To determine if the mechanism in Toxoplasma is conserved, we generated a P. falciparum line allowing inducible regulation of the orthologous DOC2.1 gene, via genetic fusion of a destabilizing domain (DD) to the PfDOC2.1 C-terminus (PFL2110c) (fig. S7). The DD fusion protein is stabilized by the synthetic ligand Shld1 and targeted for degradation in absence of Shld1 (3, 23). PfDOC2.1 levels were reduced by 57+/−13% in the absence of Shld1 (Fig. 4B, S8). To test the effect of PfDOC2.1 on growth, we optimized conditions for measuring parasite replication over multiple cycles by varying initial parasitemia and hematocrit (fig. S9). PfDOC2.1-deficient parasites exhibited an 87% decrease in parasitemia over three cycles (Fig. 4C). D10-PfCDPK4-DD parasites, with an inducible knockdown in PfCDPK4 replicating equally in the presence or absence of Shld1 (3), were used as a control. At this level of PfDOC2.1 knockdown, parasite development within a single asexual cycle through the schizont stage and the number of merozoite nuclei per segmented schizont was unchanged and accumulation of unruptured schizonts was not observed (fig. S10). To evaluate the contribution of PfDOC2.1 to parasite invasion, parasites were cultured in the absence of Shld1 from the ring stage to the schizont stage, and divided into two populations to complete invasion with or without Shld1 present (Fig. S11). Invasion was decreased 34+/−9% compared to parasites rescued by the addition of Shld1 and restoration of PfDOC2.1 levels (Fig. 4D). This decreased invasion efficiency was sufficient to explain the decreased replication rate. To directly identify a defect in microneme secretion, we examined the release of parasite proteins into the supernatants following re-invasion. In the absence of Shld1, release of PfEBA-175, a microneme protein, into the supernatant was decreased by 44+/−14% (Fig. 4E,F and S12A) when normalized for the amount of PfSERA5, a parasitophorous vacuole protein, but the relative use of alternative invasion pathways was unaffected by PfDOC2.1 levels (fig. S12B), suggesting a global defect in invasion secondary to incomplete microneme discharge.

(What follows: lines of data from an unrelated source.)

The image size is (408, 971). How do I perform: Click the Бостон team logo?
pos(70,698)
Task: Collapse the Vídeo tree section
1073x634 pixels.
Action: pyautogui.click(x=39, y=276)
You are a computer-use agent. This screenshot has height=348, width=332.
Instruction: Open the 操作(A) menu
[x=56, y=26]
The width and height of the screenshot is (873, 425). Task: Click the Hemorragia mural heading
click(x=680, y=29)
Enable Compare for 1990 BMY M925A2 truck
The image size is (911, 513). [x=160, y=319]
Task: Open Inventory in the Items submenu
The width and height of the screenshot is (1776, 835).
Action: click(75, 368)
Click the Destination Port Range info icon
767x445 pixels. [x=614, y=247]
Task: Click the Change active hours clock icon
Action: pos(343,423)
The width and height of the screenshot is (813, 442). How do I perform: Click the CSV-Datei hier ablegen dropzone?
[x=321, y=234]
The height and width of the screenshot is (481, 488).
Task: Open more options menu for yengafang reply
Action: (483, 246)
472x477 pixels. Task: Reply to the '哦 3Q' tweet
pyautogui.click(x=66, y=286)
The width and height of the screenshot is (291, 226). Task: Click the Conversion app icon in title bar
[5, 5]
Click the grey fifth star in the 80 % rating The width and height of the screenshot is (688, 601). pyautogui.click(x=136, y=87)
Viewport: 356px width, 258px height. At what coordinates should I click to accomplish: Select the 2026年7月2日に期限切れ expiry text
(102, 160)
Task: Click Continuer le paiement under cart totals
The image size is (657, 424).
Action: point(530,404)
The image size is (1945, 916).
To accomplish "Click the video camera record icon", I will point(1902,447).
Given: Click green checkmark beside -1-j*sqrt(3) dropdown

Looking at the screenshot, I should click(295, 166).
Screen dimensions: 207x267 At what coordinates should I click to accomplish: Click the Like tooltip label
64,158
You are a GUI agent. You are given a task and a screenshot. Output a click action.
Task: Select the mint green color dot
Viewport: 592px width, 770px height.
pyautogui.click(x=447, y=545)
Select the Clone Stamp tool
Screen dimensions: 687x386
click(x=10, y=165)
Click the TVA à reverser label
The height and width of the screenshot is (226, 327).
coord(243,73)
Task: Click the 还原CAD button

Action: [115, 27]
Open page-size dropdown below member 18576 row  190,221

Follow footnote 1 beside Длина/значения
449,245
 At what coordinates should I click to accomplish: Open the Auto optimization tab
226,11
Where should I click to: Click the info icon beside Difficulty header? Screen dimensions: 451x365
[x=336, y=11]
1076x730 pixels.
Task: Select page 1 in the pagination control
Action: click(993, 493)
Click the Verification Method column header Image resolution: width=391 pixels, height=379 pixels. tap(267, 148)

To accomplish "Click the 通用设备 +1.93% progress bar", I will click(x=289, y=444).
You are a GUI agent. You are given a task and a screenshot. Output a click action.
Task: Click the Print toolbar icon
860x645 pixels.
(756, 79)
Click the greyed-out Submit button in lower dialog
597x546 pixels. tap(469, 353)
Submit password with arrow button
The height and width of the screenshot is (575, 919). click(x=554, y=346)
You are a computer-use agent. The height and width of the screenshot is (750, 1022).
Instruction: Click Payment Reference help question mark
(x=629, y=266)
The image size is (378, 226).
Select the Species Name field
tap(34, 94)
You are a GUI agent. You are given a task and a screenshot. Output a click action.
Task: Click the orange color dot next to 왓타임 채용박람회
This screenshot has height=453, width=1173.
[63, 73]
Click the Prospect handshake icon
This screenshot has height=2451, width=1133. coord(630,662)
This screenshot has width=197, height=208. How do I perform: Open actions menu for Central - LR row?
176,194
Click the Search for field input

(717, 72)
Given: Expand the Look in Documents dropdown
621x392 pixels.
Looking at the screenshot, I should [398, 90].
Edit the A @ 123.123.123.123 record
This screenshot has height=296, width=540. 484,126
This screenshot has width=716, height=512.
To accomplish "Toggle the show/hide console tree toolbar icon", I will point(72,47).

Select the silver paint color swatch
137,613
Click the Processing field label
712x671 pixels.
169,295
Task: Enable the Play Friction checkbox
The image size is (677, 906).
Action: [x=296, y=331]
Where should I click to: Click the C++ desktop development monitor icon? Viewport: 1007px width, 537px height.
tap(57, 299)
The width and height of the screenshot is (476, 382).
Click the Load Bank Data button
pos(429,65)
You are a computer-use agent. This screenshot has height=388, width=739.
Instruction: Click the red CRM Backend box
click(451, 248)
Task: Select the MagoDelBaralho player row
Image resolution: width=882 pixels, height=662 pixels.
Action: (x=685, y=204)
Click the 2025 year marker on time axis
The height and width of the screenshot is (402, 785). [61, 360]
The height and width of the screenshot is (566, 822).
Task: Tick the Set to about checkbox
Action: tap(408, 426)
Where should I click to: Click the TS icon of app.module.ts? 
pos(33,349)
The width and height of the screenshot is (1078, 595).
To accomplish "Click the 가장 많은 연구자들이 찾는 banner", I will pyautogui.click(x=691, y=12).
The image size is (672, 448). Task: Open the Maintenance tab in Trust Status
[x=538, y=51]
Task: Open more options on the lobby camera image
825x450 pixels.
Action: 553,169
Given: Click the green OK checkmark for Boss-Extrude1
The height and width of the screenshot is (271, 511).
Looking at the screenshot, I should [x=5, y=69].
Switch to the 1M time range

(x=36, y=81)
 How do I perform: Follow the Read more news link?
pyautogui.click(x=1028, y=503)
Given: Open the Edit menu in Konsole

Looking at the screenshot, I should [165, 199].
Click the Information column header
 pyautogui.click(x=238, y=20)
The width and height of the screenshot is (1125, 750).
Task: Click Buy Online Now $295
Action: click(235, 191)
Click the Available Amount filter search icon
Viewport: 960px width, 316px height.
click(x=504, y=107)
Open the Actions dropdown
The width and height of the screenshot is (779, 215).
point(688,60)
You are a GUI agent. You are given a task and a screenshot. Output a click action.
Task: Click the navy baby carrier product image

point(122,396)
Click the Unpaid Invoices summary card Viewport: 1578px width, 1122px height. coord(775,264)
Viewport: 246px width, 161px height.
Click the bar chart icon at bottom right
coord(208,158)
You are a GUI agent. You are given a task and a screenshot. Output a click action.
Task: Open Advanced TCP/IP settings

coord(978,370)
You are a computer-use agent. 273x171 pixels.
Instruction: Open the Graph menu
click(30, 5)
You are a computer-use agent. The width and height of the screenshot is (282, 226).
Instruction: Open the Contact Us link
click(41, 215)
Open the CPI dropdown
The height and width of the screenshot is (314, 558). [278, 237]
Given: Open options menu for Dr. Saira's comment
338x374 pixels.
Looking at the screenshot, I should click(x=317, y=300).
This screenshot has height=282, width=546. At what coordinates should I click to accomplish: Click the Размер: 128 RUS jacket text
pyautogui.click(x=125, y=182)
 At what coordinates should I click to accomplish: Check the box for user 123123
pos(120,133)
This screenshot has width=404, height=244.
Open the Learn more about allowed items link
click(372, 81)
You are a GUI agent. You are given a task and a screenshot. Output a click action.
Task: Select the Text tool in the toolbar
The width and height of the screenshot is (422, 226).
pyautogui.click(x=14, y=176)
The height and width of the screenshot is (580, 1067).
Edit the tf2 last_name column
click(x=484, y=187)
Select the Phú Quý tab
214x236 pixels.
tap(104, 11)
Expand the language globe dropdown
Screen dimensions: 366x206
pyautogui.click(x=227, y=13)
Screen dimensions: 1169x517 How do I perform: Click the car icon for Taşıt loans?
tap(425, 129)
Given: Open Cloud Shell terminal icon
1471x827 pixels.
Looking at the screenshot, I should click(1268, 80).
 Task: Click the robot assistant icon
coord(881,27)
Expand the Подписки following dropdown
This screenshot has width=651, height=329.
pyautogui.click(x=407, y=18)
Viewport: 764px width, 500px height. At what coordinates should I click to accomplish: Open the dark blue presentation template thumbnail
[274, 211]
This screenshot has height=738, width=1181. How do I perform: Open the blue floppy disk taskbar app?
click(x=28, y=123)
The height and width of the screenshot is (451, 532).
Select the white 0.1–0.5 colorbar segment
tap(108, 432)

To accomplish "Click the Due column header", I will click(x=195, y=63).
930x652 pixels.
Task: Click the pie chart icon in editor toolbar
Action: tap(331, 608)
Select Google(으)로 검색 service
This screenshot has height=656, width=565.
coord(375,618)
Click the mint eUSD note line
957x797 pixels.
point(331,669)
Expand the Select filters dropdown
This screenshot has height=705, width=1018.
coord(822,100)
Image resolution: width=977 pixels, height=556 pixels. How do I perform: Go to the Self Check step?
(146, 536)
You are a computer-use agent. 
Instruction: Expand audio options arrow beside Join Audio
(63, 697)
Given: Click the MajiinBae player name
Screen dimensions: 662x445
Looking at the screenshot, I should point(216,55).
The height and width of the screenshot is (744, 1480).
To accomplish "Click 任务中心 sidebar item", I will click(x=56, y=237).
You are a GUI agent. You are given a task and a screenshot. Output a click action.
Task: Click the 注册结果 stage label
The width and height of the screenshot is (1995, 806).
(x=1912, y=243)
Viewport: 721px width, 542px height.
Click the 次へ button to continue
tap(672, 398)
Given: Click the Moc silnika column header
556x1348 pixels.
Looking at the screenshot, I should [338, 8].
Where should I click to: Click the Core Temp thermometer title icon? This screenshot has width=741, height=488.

Thus TgDOC2.1 constitutes a second level of Ca²⁺-dependent control of Toxoplasma microneme secretion, in addition to the recently identified calcium dependent protein kinase, TgCDPK1 (4). Because DOC2.1 likely facilitates membrane fusion, it probably acts downstream of the CDPKs. Conservation of DOC2.1 and Ca²⁺-dependent secretory organelles in ciliates indicates the shared ancestry of micronemes (24, 25). Although PfDOC2.1 knock-down in P. falciparum has a clear effect on invasion at this level of knock-down it did not result in an egress defect, suggesting that Plasmodium merozoites may rely on microneme secretion for invasion, but on qualitatively different exoneme secretion for egress from the erythrocyte (26). However, in Toxoplasma mutant F-P2 both invasion and egress were defective, because microneme secretion plays a central role in both these processes (27), highlighting divergent roles for secretory organelles in egress between these organisms. This multi-layered Ca²⁺-mediated control of microneme secretion may underscore tight temporal regulation, and this mechanism appears ancestral to the ciliates and the Apicomplexa.